There are no “traditional” languages in the Eastern Churches for the most part. Our Liturgies have always been in the vernacular. The focus on a “traditional” language could be called a “neo-latinization”.
Actually, Church Slavonic never was the vernacular. It was a particular hybrid slavic tongue, which, by its liturgical use, kept the slavic languages very close to each other. They all seem to orbit around Church Slavonic, rather than simply diverging. The various Slavic-Byzantine churches really only adopted the vernacular in the 19th or 20th Century. But Church Slavonic versus Ukrainian is equivalent to 1600’s English vs Modern. Intelligible, with some differences.
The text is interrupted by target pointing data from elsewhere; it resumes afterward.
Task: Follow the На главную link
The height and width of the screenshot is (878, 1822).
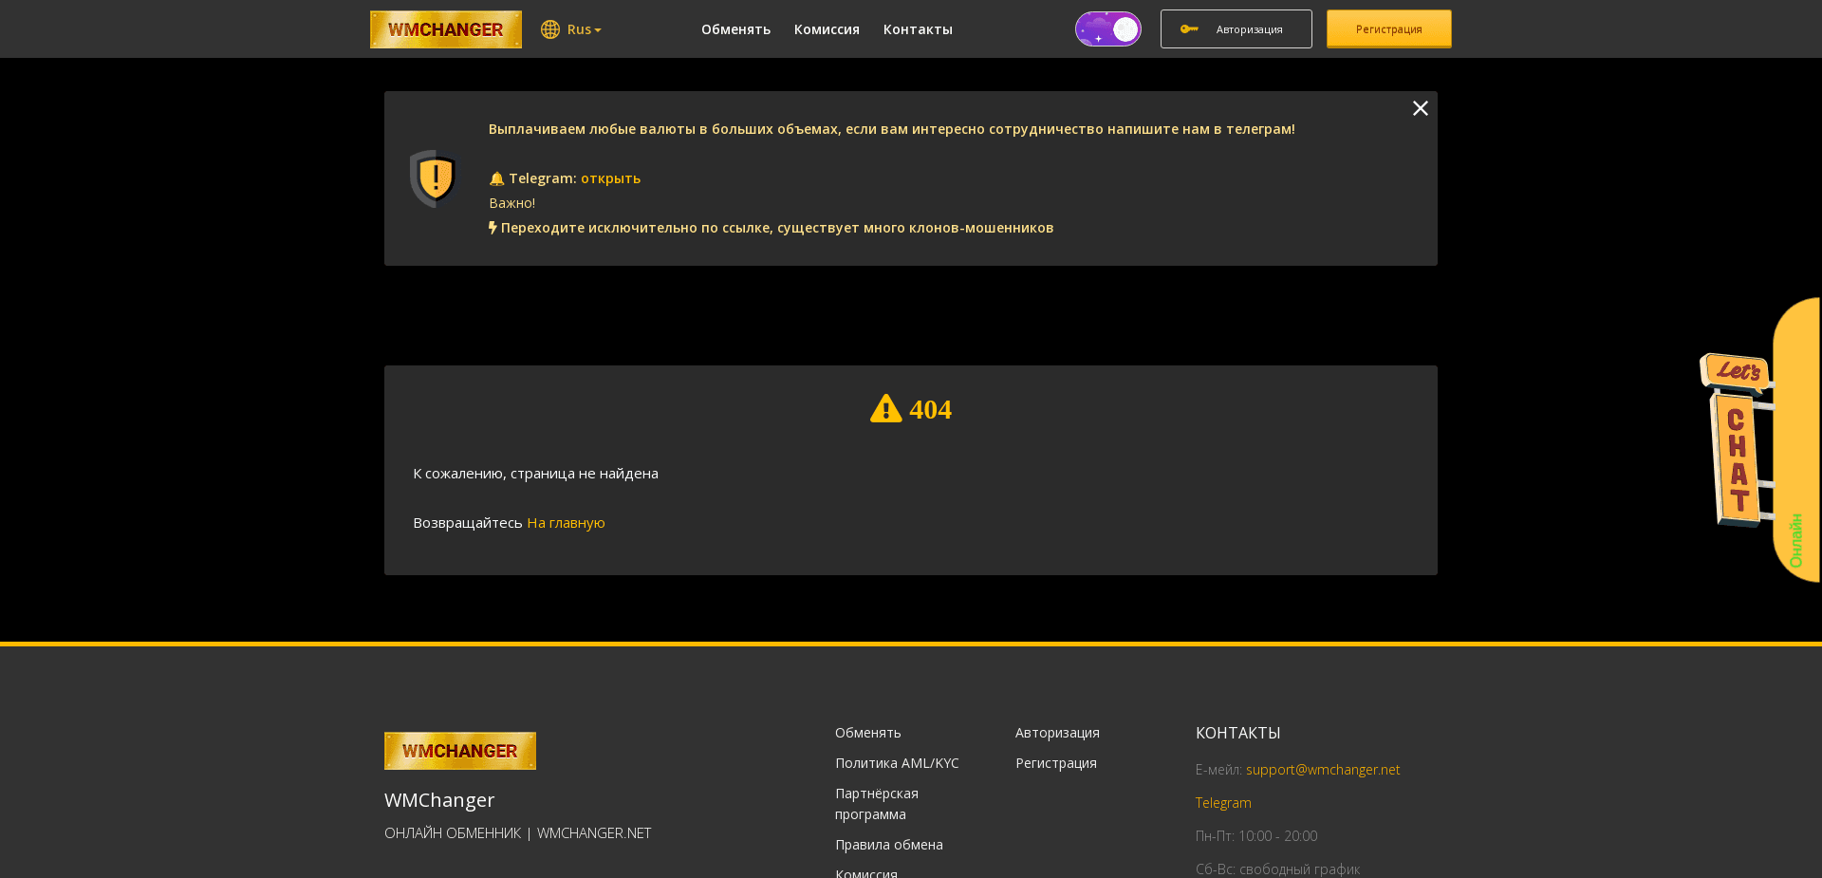Action: coord(565,523)
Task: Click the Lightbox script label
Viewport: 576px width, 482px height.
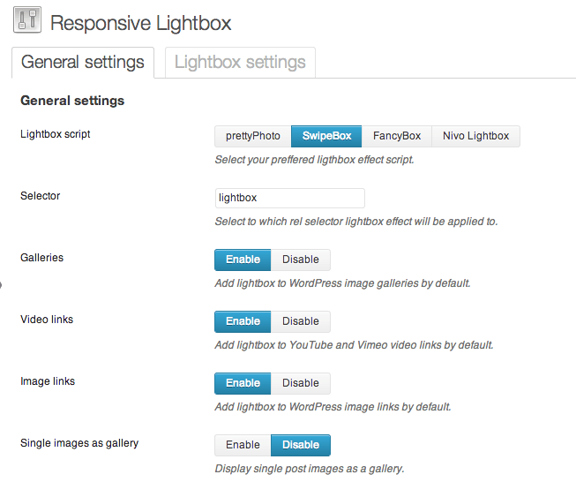Action: click(55, 134)
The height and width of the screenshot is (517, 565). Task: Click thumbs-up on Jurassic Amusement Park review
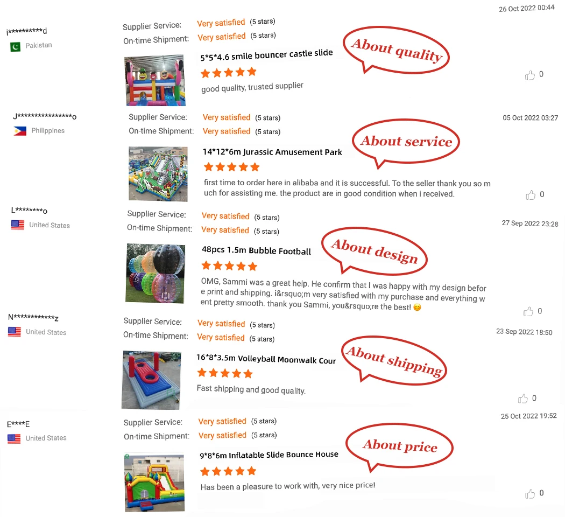click(x=531, y=195)

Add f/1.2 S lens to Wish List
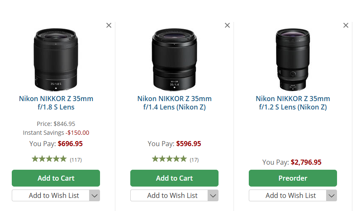(288, 195)
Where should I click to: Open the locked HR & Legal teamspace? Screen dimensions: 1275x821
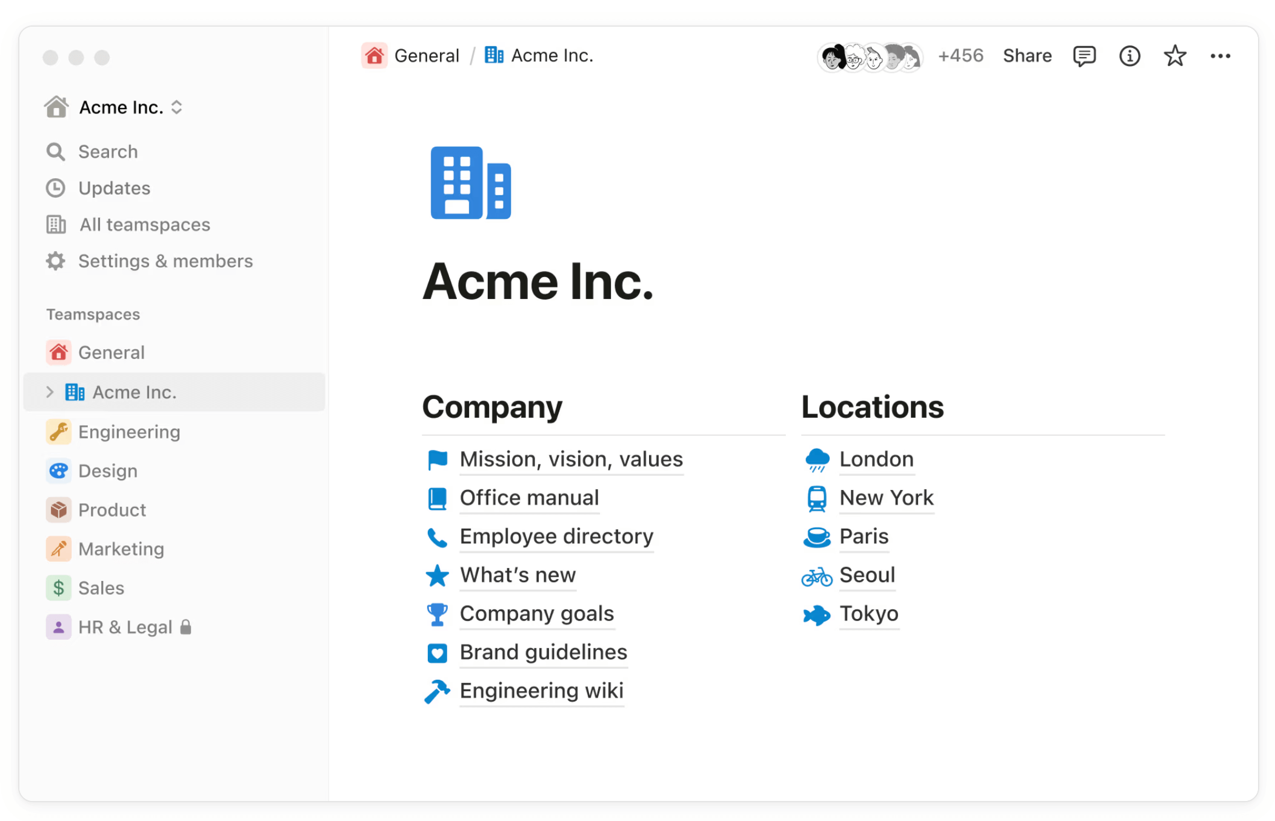click(125, 627)
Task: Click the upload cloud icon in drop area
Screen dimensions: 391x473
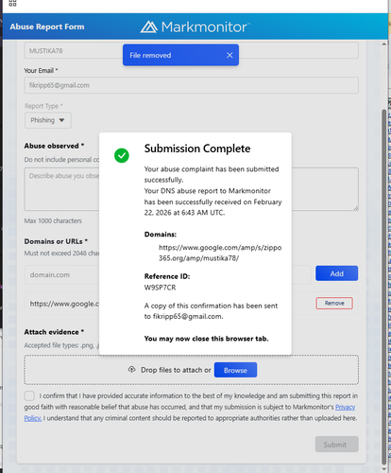Action: 131,369
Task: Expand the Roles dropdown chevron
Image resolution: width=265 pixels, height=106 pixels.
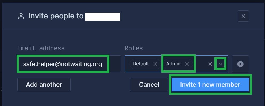Action: point(220,64)
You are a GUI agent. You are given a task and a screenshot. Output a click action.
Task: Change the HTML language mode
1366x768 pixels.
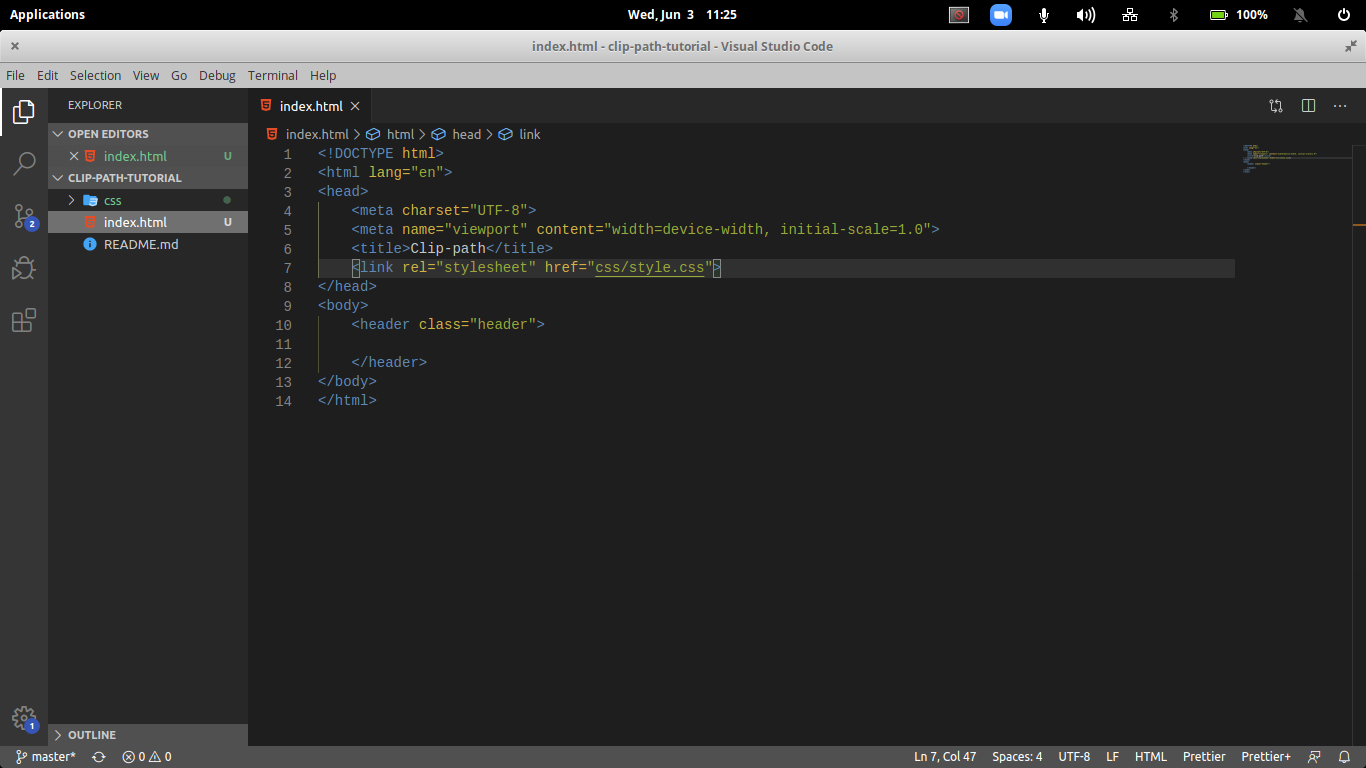point(1150,757)
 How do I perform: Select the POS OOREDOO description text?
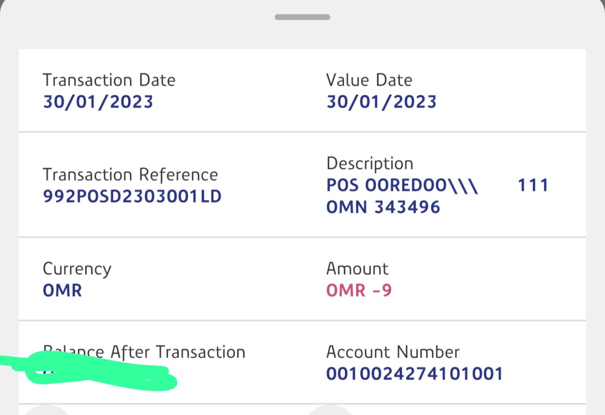(402, 186)
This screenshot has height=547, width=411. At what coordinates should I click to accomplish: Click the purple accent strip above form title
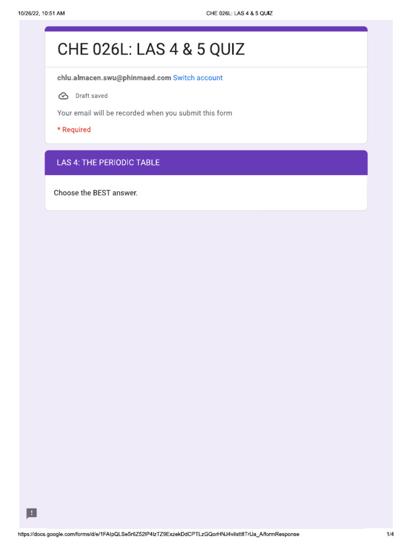tap(206, 29)
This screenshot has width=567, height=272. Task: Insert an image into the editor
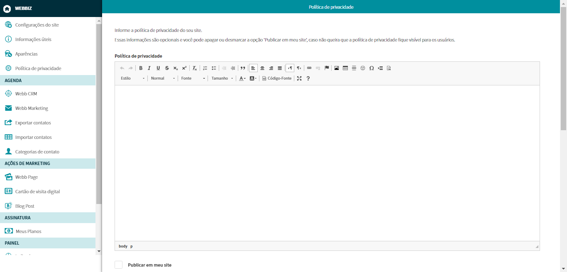click(x=337, y=68)
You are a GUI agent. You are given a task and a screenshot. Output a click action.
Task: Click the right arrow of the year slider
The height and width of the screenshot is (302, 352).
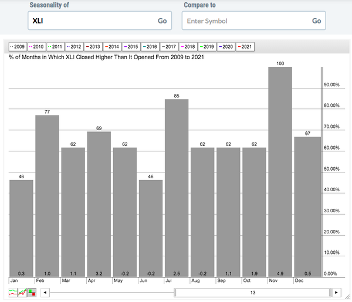point(336,292)
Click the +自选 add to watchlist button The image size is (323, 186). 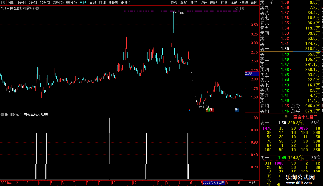pyautogui.click(x=244, y=3)
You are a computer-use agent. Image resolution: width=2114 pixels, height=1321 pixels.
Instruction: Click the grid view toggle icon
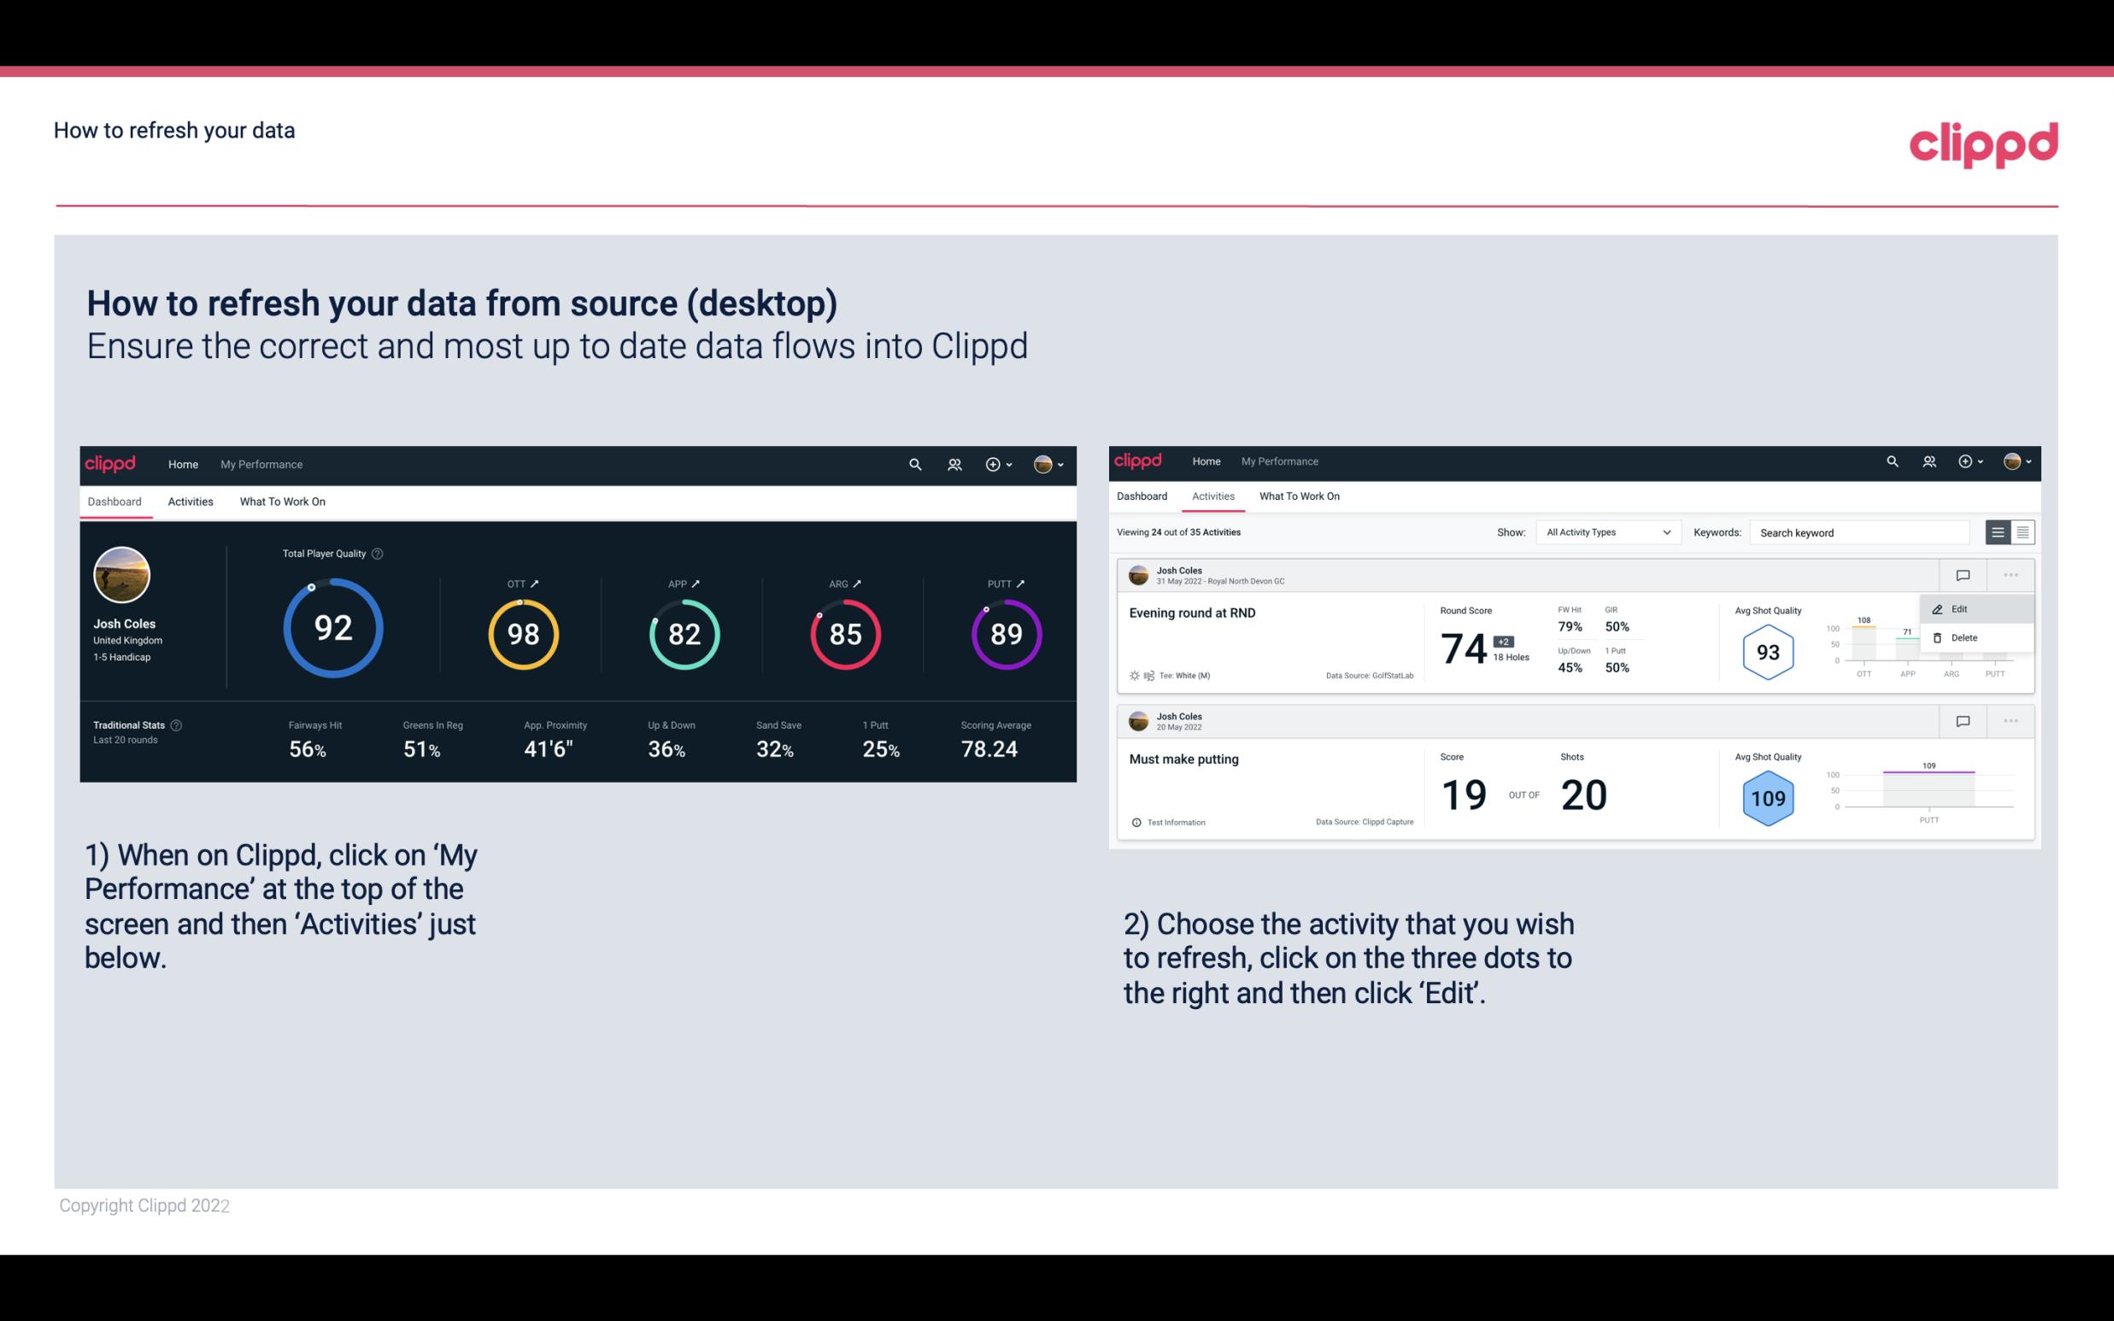(x=2022, y=531)
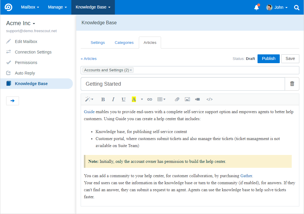
Task: Insert a hyperlink using the link icon
Action: click(150, 99)
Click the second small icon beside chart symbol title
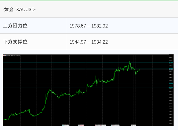This screenshot has height=130, width=178. (x=6, y=56)
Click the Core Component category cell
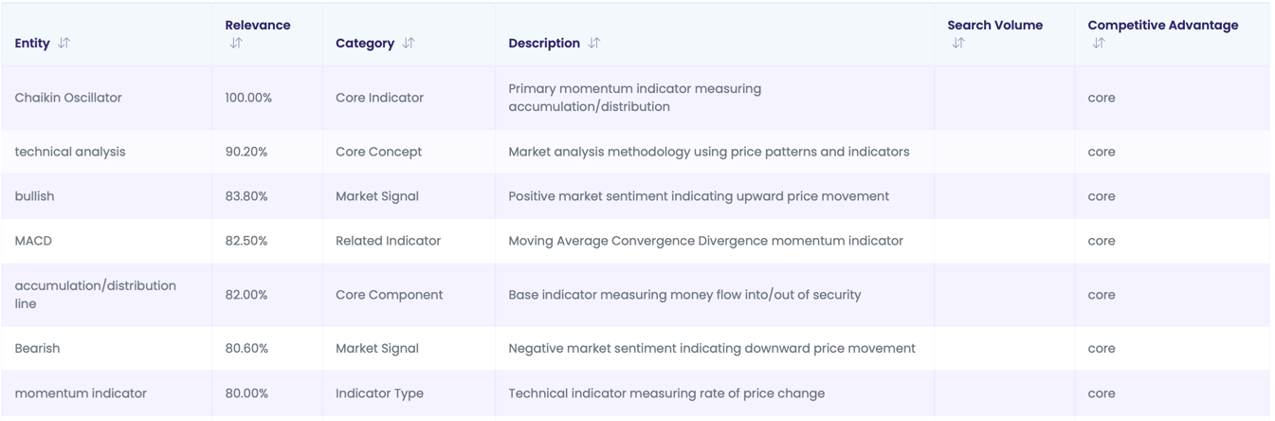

Likewise, the Greek Churches use Koine, not modern, Greek, albeit with modern pronunciation. Again, intelligibility is comparable to 1600’s vs modern English… again, because the liturgical use informed the common use and restricted drift of the language to an orbit of the liturgical tongue.
Note also: the use of English in the Ruthenian church in the US predates V II by 5 years.
@ByzCath:
the arguments over the inclusive language are interesting, but not a VII inspired Neo-latinization; more an Americanization.
The “dropping” of the litanies? well… looking through the new Melkite DL book… they are present in the Ruthenian Revised, tho’ one is reduced to a single petition, and the other optionally may be reduced to a single petition.
And the anaphora in Ukrainian and Ruthenian use was spoken by many priests, spoken aloud. Before the new books. Back around 1990, when we still had the filioque inserted in the English. A few even chanted it. I’ve seen documentary evidence that they were spoken in normal voice in the 50’s, not sotto voce as the Latin rite does.